Let's look at it another way. Similar situation, but I bought my house for $ 500,000 10 years ago, my friend in another state bought his for $ 1,000,000 just last month. Both houses appraise for $ 1,000,000. Let's say we decide to exchange usage. It would be fair to exchange at a 1-1 rate, right? Both houses are worth the same. But, my friend thinks that because he paid twice as much he should get 2-1 in the exchange. Sure doesn't seem fair, does it? This is exactly what Wyndham is doing.
Let's also look at Marriott. If I bought a Platinum week at Marriott Summit Ridge in 1997 for $ 20,000 is it worth any less than a current $ 40,000 Platinum week at the same resort? No. How does Marriott make their money when the cost of real estate and building keeps going up? They charge more. Duh. Just what Wyndham isn't doing.

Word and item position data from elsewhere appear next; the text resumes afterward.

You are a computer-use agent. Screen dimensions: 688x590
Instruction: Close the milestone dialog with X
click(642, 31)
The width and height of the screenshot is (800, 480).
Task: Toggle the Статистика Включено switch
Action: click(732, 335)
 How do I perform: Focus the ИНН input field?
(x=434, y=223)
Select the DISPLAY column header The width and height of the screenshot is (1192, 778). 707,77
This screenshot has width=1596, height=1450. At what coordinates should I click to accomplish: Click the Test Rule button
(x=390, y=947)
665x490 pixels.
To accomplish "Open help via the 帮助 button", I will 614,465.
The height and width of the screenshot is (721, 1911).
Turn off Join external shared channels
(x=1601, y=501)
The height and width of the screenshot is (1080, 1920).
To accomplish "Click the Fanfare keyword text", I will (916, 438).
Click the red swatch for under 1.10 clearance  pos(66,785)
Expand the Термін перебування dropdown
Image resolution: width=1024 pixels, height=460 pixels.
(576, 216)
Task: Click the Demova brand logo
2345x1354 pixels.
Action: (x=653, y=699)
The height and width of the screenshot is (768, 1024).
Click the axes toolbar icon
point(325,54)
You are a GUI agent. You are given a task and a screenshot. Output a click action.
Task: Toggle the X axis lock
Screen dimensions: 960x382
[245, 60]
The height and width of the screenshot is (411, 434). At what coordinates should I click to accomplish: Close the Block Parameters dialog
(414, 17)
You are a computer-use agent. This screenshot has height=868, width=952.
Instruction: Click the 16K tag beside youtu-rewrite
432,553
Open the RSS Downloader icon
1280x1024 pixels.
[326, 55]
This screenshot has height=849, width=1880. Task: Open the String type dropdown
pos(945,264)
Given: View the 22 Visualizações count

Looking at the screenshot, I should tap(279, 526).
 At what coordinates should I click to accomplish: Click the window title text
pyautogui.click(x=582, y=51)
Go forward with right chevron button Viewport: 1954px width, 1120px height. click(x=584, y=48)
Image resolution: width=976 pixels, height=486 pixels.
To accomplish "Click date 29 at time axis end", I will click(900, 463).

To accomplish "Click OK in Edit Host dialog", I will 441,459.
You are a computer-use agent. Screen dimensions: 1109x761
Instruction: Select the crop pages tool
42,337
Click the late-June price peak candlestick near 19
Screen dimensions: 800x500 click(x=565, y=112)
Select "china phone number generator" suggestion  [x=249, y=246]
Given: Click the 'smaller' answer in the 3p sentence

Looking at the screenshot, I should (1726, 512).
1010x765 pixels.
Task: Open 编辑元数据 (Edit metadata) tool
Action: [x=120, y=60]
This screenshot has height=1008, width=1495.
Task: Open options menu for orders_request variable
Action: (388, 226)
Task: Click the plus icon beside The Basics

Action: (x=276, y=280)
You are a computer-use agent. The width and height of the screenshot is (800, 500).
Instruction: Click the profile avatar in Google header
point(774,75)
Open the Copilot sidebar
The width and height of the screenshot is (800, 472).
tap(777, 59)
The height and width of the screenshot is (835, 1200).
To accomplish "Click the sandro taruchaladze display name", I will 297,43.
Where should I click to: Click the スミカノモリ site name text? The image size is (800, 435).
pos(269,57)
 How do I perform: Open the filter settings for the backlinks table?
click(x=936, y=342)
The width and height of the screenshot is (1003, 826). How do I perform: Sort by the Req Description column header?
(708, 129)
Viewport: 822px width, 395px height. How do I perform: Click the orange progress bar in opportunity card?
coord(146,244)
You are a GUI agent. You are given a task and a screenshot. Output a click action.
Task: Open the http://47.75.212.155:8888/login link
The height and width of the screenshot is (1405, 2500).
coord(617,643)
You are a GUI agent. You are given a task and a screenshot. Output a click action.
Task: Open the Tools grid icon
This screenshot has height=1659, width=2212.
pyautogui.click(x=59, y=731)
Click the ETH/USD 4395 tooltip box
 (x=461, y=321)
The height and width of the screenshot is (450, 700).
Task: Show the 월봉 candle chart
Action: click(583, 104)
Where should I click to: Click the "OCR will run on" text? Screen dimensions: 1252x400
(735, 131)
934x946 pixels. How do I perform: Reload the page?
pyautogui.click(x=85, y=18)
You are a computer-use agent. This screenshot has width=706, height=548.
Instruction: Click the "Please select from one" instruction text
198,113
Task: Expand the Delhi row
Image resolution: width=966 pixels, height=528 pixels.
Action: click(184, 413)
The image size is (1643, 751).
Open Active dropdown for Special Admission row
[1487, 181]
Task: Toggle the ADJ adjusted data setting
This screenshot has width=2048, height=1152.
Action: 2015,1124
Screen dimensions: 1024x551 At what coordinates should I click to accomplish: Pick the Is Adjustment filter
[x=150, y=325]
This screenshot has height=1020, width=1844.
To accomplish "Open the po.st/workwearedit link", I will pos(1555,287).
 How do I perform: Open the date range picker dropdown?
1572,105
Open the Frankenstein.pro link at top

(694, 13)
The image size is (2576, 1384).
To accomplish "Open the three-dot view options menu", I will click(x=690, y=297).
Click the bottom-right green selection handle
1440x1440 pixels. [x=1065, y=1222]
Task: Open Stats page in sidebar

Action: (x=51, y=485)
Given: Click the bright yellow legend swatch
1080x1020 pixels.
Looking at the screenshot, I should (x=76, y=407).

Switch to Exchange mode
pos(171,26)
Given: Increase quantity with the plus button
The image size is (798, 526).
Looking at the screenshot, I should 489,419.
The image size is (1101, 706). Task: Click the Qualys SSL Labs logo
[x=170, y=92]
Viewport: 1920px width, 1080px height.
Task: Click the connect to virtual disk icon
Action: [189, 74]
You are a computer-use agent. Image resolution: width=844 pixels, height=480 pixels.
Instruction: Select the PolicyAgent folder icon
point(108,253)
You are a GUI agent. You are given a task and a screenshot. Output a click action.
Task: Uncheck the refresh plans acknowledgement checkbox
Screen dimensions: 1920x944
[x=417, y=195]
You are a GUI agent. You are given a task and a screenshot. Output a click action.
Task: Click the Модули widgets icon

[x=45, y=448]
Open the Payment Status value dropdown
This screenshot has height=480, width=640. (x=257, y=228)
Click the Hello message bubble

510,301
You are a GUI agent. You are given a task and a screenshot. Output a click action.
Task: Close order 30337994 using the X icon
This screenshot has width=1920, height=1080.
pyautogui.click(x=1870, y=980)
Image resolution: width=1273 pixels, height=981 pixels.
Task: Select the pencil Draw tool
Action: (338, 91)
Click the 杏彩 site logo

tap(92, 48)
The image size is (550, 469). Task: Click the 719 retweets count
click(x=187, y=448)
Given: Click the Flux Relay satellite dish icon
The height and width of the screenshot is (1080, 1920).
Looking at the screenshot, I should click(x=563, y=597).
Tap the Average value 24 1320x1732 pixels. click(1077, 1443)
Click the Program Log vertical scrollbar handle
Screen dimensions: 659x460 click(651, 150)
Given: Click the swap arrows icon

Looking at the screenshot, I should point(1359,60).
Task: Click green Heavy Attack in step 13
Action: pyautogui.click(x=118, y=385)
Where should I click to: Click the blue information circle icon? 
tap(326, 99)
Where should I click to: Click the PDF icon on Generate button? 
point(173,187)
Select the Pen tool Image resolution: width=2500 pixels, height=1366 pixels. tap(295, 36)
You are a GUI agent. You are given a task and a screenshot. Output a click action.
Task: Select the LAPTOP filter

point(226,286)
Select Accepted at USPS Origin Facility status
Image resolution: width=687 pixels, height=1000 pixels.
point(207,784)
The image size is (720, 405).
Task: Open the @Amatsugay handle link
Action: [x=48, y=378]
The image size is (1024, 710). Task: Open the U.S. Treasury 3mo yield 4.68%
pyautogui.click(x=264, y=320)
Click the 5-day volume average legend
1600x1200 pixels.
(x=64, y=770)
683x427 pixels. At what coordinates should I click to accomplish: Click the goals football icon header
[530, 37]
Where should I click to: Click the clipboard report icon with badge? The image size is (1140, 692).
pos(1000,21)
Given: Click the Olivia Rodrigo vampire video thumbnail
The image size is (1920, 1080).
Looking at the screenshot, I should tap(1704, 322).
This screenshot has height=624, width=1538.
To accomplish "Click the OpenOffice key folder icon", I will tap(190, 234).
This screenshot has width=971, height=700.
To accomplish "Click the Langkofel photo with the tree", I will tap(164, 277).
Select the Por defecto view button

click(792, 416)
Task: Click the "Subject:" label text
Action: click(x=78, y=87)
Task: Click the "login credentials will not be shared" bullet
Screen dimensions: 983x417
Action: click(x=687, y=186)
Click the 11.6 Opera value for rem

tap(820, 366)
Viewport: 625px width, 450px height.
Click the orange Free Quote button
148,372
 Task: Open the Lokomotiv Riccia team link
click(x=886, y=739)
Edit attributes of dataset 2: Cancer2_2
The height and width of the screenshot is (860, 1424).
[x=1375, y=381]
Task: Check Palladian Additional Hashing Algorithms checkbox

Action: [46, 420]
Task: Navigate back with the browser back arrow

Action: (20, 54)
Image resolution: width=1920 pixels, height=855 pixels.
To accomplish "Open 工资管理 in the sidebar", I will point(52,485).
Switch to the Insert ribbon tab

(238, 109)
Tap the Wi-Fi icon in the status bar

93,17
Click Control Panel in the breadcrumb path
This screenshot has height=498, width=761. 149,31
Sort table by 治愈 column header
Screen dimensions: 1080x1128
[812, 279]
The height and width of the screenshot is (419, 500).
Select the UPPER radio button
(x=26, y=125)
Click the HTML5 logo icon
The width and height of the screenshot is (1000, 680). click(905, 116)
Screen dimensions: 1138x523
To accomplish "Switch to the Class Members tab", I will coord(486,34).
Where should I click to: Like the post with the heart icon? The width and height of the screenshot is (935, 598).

I know that you know this, but for others, it may be a fresh look.
Relative Usage demands that the NEW condo be worth EXACTLY the same as the AVERAGE of the existing 5,000 condos - that's very hard to do. What then?
(I'm going to make up numbers since no audits have ever been done at WM. This has math in it and I will summarize my findings at the end)
The average WM 2BR condo appraises out to $225k and Wyndham builds/buys a condo in an area that a comparable condo costs $300k - what to do?
We need more information - the average $225k WM 2BR condo generates 350,000 WM credits during the year and the new condo generates 300,000 WM credits - how do we compare this? Simple:
We must break down the above to cost per WM credit generated:
Existing average 2BR WM condo:
$225,000/350,000 WM credits = 64¢ per WM credit
Basically the 10,000 WM credits needed in a Red week appraise out to $6,400.
New Wyndham condo:
$300,000/300,000 = $1.00 per WM credit
10,000 WM credits in a Red Week appraise out to $10,000.
The new condo is worth a lot more than the average WM condo so we now simply adjust the number of WM credits needed to stay 1 week in Red season. Instead of 10,000 WM credits per 2BR Red week Wyndham is demanding $10,000/$6,400 * 10,000 = 15,625 WM credits or round to 16,000.
Conclusion:
In the above example Wyndham is going to demand that 16,000 WM credits be spent by WM owners to stay 1 week at the new 2BR Red week unit.
This IS the very definition of Relative Usage and Wyndham is correct to demand more credits.
All this is so simple if we just demand appraisals of existing WM condos – something only I have proposed over the years. Without this information we must defer to Wyndham’s answer.
You can't have it both ways guys - demand 10,000 WM credits when you have NO evidence that this is the correct answer - it's not.
P.S.
This is the kind of detail that the founders of WM left out of the documents – what the heck Relative Usage is and how the heck to calculate it. Without this fundamental definition Wyndham is correct to leave you guys in the dust and use their own. Our founders were a bunch of window salesmen - and this is exactly the mess one would expect from them.
This is the FIRST piece of business the WM BOD must address – get the definitions of WM in writing - down to the very math.
Anyone running around crying “Relative Use” violation have nothing to base your claims on – nothing.
And of course a WM CEO and a management team should be doing all of this and not 5 BOD members who meet once in a while and who’s toughest decision is “Chicken or beef for lunch?”.